Instructions to follow >>
Return, word for word, only the lines of the data below that lie between the line with "750x447 pixels." and the line with "Given: Open the", those two lines included.
[Data under study Boundary: Start]
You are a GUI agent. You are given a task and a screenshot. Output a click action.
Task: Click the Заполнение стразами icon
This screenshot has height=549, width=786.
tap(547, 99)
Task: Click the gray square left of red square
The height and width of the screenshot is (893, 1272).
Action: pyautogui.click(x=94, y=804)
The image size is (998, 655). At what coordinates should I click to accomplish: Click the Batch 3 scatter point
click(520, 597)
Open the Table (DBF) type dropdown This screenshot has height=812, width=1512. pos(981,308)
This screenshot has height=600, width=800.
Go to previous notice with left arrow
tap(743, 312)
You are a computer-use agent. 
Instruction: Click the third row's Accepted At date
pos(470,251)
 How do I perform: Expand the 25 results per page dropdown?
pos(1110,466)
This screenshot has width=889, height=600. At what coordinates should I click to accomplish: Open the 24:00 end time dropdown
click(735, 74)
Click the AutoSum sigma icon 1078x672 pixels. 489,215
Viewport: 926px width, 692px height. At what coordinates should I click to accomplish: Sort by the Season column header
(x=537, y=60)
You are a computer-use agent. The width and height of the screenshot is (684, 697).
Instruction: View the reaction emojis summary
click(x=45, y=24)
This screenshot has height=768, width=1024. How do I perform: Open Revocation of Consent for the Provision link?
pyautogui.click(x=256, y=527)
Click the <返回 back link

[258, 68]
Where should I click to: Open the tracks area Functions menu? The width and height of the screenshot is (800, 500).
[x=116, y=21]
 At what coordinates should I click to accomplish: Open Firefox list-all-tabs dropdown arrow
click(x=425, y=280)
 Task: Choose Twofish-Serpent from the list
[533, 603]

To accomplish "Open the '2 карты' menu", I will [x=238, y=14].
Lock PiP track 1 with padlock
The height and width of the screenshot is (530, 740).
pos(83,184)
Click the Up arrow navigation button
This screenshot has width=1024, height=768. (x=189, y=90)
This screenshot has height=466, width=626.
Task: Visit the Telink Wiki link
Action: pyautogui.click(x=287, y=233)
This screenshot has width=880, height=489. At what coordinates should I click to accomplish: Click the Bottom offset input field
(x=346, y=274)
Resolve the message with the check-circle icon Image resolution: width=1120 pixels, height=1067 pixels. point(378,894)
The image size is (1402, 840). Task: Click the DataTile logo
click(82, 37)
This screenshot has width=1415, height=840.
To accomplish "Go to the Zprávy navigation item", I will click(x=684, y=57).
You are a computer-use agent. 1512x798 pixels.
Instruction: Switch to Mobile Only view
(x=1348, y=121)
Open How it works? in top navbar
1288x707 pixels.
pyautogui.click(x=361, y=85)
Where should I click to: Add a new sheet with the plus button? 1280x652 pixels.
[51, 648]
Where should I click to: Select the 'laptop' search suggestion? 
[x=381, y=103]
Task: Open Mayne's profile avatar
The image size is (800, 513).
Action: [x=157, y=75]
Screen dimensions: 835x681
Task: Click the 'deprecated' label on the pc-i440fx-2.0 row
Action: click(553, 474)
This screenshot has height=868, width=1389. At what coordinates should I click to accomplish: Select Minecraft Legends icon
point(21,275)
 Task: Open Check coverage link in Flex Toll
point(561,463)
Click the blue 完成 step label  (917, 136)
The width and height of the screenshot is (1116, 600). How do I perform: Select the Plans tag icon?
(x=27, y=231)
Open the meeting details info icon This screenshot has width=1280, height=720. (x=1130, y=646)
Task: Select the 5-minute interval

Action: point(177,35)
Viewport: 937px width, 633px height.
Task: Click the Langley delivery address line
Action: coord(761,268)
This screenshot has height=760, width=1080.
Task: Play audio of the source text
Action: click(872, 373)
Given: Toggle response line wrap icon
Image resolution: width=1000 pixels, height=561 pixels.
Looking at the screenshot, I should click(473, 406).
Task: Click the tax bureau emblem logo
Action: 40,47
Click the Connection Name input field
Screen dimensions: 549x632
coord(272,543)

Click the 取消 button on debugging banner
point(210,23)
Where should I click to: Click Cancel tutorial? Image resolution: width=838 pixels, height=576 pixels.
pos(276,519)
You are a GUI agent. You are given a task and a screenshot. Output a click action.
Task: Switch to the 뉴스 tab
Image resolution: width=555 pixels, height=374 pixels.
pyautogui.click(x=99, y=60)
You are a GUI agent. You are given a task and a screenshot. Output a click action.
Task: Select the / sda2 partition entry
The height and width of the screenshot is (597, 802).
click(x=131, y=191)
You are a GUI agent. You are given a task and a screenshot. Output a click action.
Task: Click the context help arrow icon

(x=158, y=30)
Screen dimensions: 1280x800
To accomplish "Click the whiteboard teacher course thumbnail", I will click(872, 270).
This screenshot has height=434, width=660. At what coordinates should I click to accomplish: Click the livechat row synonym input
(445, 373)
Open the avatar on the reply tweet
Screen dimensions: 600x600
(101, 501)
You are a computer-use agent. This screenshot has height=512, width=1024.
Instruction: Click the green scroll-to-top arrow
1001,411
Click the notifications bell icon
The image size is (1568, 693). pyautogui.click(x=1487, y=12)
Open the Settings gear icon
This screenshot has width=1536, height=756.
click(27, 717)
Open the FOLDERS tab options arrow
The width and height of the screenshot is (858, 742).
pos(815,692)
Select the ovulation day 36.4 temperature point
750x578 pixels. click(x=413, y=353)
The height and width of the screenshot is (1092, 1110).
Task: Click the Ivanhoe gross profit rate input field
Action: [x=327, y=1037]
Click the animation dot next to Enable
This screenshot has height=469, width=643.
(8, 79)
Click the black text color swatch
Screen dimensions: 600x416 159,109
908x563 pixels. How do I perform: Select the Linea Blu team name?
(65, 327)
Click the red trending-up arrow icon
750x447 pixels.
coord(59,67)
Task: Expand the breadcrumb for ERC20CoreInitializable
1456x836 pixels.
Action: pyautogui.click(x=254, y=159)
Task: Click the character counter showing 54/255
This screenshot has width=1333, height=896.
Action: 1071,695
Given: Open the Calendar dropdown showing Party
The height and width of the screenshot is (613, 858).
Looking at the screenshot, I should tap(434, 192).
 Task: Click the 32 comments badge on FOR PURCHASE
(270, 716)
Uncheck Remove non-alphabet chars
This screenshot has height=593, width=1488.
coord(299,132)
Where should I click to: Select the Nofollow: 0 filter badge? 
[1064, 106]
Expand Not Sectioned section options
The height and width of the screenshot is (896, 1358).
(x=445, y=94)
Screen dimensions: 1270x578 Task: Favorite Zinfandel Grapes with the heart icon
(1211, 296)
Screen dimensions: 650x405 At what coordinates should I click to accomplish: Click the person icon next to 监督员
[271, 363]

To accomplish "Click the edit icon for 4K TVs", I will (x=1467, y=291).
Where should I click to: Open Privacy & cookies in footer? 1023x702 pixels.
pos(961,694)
[Data under study Boundary: End]
Task answer >>
750x447 pixels.
coord(59,67)
Task: Expand the breadcrumb for ERC20CoreInitializable
1456x836 pixels.
Action: pyautogui.click(x=254, y=159)
Task: Click the character counter showing 54/255
This screenshot has width=1333, height=896.
Action: 1071,695
Given: Open the Calendar dropdown showing Party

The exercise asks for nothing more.